US: American low cost airline JetBlue Airways is planning to diversify its travel product offerings into short-term rentals with an as-yet unnamed partner from the industry.
Under the proposals outlined by JetBlue Travel Products president Andres Barry at a Morgan Stanley conference, the company would provide rental accommodations through its own brand, and operate customer service in-house rather than outsourcing.
It would represent the company’s first venture into accommodation offerings, beyond its vacation packages brand JetBlue Vacations and other travel verticals such as car rentals, ride-sharing, cruises and travel insurance.
Barry added that its potential short-term rental brand would be carefully curated and branded under the JetBlue’s exacting standards.

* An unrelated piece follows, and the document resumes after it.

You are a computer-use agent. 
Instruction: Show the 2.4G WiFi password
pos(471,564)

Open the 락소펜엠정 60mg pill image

Speaking on Tuesday, he said: “The typical model in this world is you buy a product, and then if you have a question, call the partner. What we’re saying is, no, no, we’re slowly but surely taking over the servicing, so if there’s anything that you have a question on or make a change, it’s all handled through JetBlue.”
JetBlue’s shift towards short-term rentals and related verticals such as cruises is expected to accelerate later this year and into 2021, with Barry predicting that revenue generated from JetBlue’s non-flight products could top $100 million by 2022.

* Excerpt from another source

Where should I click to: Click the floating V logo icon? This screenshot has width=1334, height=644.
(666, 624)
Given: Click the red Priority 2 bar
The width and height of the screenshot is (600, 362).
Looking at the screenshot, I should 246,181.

Airbnb and Vrbo were mentioned, among others, as potential partners for the new JetBlue short-term rental service.
There were more than murmurings last year that Airbnb was broadening its product offerings beyond accommodation into transportation and other travel verticals such as airlines, after it appointed Fred Reid, the founding chief executive of Virgin America and former president of Delta Airlines and Lufthansa, as its first-ever global head of transportation.
At the time, he was tasked with “building partnerships and services that make travel seamless” as Airbnb targeted attracting over one billion guests annually by 2028. Reid had previously held the position of president of Cora Aircraft Programme, where he oversaw the development of independent flying taxis.
Airbnb had already started to entice high-income consumers who typically book all-inclusive packages, by adding hotel rooms, premium and luxury home rental properties to its platform. It had also agreed partnerships with other companies to provide restaurant bookings, guided tours and activities to travellers as part of its goal to become an all-in-one travel portal.
Speaking in February 2019, Airbnb chief executive and co-founder, Brian Chesky, said: “We’re going to explore a broad range of ideas and partnerships that can make transportation better. We haven’t settled on exactly what those will look like.
“I’m not interested in building our own airline or creating just another place on the internet where you can buy a plane ticket, but there is a tremendous opportunity to improve the transportation experience for everyone,” he added.